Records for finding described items
>>>

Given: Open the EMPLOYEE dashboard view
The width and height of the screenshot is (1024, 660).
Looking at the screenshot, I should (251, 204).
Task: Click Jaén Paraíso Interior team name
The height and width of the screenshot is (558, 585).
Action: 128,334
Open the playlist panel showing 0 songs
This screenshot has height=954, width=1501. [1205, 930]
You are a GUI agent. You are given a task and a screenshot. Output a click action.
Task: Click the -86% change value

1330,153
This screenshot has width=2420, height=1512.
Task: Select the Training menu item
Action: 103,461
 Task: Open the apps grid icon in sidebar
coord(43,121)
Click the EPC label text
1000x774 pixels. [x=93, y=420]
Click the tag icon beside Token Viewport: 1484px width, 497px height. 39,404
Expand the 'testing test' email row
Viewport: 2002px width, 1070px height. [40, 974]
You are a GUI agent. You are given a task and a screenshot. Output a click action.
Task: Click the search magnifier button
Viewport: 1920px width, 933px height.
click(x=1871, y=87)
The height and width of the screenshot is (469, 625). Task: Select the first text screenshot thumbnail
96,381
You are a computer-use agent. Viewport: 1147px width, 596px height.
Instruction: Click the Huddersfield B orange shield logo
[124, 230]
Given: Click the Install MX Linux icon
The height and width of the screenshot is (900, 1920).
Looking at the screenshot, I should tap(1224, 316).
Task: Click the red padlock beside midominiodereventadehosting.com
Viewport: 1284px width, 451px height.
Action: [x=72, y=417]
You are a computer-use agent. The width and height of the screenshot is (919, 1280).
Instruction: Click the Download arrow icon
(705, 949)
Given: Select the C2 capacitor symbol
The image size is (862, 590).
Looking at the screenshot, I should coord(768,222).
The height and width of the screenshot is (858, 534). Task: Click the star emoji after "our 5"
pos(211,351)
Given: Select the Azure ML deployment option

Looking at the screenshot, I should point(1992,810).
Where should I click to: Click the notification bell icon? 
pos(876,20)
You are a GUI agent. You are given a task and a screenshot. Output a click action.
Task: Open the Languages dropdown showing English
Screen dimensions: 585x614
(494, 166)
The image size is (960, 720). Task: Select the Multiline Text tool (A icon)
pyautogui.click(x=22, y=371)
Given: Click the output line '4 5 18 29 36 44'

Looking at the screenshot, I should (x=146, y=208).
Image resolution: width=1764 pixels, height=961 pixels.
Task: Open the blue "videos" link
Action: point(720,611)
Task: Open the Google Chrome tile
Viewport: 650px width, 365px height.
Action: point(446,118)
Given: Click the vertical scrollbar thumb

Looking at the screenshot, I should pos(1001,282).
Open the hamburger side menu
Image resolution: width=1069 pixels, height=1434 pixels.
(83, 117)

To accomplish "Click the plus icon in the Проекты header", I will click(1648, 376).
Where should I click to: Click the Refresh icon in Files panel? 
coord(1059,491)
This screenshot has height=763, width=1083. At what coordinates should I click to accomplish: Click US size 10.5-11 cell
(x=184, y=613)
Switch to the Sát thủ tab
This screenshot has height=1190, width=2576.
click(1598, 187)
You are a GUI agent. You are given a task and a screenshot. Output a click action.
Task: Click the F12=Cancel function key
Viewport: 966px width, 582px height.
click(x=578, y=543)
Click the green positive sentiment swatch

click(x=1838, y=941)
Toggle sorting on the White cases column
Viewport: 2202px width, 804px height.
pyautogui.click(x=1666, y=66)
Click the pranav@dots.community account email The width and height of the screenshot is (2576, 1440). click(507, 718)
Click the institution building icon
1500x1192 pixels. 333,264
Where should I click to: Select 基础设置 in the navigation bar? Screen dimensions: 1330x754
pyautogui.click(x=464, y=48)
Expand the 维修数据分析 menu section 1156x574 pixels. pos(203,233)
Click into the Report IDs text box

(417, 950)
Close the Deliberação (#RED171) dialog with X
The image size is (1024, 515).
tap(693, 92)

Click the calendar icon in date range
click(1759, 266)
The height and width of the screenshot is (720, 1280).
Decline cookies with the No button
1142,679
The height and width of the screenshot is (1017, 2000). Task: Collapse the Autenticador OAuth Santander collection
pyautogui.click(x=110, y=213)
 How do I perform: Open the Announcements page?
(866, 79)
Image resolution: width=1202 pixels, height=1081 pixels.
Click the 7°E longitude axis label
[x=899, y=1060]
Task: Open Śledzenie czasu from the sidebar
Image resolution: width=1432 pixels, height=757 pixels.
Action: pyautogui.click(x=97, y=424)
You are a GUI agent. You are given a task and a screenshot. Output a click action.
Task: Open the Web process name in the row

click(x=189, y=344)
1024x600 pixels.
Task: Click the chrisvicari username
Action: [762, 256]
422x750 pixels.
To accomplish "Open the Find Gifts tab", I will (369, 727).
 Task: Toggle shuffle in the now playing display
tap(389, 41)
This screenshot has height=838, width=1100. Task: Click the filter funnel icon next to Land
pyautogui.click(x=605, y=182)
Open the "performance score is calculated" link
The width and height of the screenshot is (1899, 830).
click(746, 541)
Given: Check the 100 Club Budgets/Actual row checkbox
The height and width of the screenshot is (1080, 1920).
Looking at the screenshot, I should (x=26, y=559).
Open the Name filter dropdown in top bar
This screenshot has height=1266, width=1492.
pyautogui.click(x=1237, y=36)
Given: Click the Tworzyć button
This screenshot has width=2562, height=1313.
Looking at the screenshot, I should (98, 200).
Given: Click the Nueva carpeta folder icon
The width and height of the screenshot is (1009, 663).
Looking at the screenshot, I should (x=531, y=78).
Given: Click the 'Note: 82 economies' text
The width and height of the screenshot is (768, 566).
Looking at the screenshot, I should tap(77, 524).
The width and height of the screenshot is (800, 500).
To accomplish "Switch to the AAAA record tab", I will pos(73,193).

<<<

> Exercise requirements
Reproduce every line of the material above, unchanged and in the same order.

> Task solution
Given: Open the EMPLOYEE dashboard view
The width and height of the screenshot is (1024, 660).
Looking at the screenshot, I should (251, 204).
Task: Click Jaén Paraíso Interior team name
The height and width of the screenshot is (558, 585).
Action: 128,334
Open the playlist panel showing 0 songs
This screenshot has height=954, width=1501. [1205, 930]
You are a GUI agent. You are given a task and a screenshot. Output a click action.
Task: Click the -86% change value

1330,153
This screenshot has width=2420, height=1512.
Task: Select the Training menu item
Action: 103,461
 Task: Open the apps grid icon in sidebar
coord(43,121)
Click the EPC label text
1000x774 pixels. [x=93, y=420]
Click the tag icon beside Token Viewport: 1484px width, 497px height. 39,404
Expand the 'testing test' email row
Viewport: 2002px width, 1070px height. [40, 974]
You are a GUI agent. You are given a task and a screenshot. Output a click action.
Task: Click the search magnifier button
Viewport: 1920px width, 933px height.
click(x=1871, y=87)
The height and width of the screenshot is (469, 625). Task: Select the first text screenshot thumbnail
96,381
You are a computer-use agent. Viewport: 1147px width, 596px height.
Instruction: Click the Huddersfield B orange shield logo
[124, 230]
Given: Click the Install MX Linux icon
The height and width of the screenshot is (900, 1920).
Looking at the screenshot, I should tap(1224, 316).
Task: Click the red padlock beside midominiodereventadehosting.com
Viewport: 1284px width, 451px height.
Action: [x=72, y=417]
You are a computer-use agent. The width and height of the screenshot is (919, 1280).
Instruction: Click the Download arrow icon
(705, 949)
Given: Select the C2 capacitor symbol
The image size is (862, 590).
Looking at the screenshot, I should coord(768,222).
The height and width of the screenshot is (858, 534). Task: Click the star emoji after "our 5"
pos(211,351)
Given: Select the Azure ML deployment option

Looking at the screenshot, I should point(1992,810).
Where should I click to: Click the notification bell icon? 
pos(876,20)
You are a GUI agent. You are given a task and a screenshot. Output a click action.
Task: Open the Languages dropdown showing English
Screen dimensions: 585x614
(494, 166)
The image size is (960, 720). Task: Select the Multiline Text tool (A icon)
pyautogui.click(x=22, y=371)
Given: Click the output line '4 5 18 29 36 44'

Looking at the screenshot, I should (x=146, y=208).
Image resolution: width=1764 pixels, height=961 pixels.
Task: Open the blue "videos" link
Action: point(720,611)
Task: Open the Google Chrome tile
Viewport: 650px width, 365px height.
Action: point(446,118)
Given: Click the vertical scrollbar thumb

Looking at the screenshot, I should pos(1001,282).
Open the hamburger side menu
Image resolution: width=1069 pixels, height=1434 pixels.
(83, 117)

To accomplish "Click the plus icon in the Проекты header", I will click(1648, 376).
Where should I click to: Click the Refresh icon in Files panel? 
coord(1059,491)
This screenshot has height=763, width=1083. At what coordinates should I click to accomplish: Click US size 10.5-11 cell
(x=184, y=613)
Switch to the Sát thủ tab
This screenshot has height=1190, width=2576.
click(1598, 187)
You are a GUI agent. You are given a task and a screenshot. Output a click action.
Task: Click the F12=Cancel function key
Viewport: 966px width, 582px height.
click(x=578, y=543)
Click the green positive sentiment swatch

click(x=1838, y=941)
Toggle sorting on the White cases column
Viewport: 2202px width, 804px height.
pyautogui.click(x=1666, y=66)
Click the pranav@dots.community account email The width and height of the screenshot is (2576, 1440). click(507, 718)
Click the institution building icon
1500x1192 pixels. 333,264
Where should I click to: Select 基础设置 in the navigation bar? Screen dimensions: 1330x754
pyautogui.click(x=464, y=48)
Expand the 维修数据分析 menu section 1156x574 pixels. pos(203,233)
Click into the Report IDs text box

(417, 950)
Close the Deliberação (#RED171) dialog with X
The image size is (1024, 515).
tap(693, 92)

Click the calendar icon in date range
click(1759, 266)
The height and width of the screenshot is (720, 1280).
Decline cookies with the No button
1142,679
The height and width of the screenshot is (1017, 2000). Task: Collapse the Autenticador OAuth Santander collection
pyautogui.click(x=110, y=213)
 How do I perform: Open the Announcements page?
(866, 79)
Image resolution: width=1202 pixels, height=1081 pixels.
Click the 7°E longitude axis label
[x=899, y=1060]
Task: Open Śledzenie czasu from the sidebar
Image resolution: width=1432 pixels, height=757 pixels.
Action: pyautogui.click(x=97, y=424)
You are a GUI agent. You are given a task and a screenshot. Output a click action.
Task: Open the Web process name in the row

click(x=189, y=344)
1024x600 pixels.
Task: Click the chrisvicari username
Action: [762, 256]
422x750 pixels.
To accomplish "Open the Find Gifts tab", I will (369, 727).
 Task: Toggle shuffle in the now playing display
tap(389, 41)
This screenshot has height=838, width=1100. Task: Click the filter funnel icon next to Land
pyautogui.click(x=605, y=182)
Open the "performance score is calculated" link
The width and height of the screenshot is (1899, 830).
click(746, 541)
Given: Check the 100 Club Budgets/Actual row checkbox
The height and width of the screenshot is (1080, 1920).
Looking at the screenshot, I should (x=26, y=559).
Open the Name filter dropdown in top bar
This screenshot has height=1266, width=1492.
pyautogui.click(x=1237, y=36)
Given: Click the Tworzyć button
This screenshot has width=2562, height=1313.
Looking at the screenshot, I should (98, 200).
Given: Click the Nueva carpeta folder icon
The width and height of the screenshot is (1009, 663).
Looking at the screenshot, I should (x=531, y=78).
Given: Click the 'Note: 82 economies' text
The width and height of the screenshot is (768, 566).
Looking at the screenshot, I should tap(77, 524).
The width and height of the screenshot is (800, 500).
To accomplish "Switch to the AAAA record tab", I will pos(73,193).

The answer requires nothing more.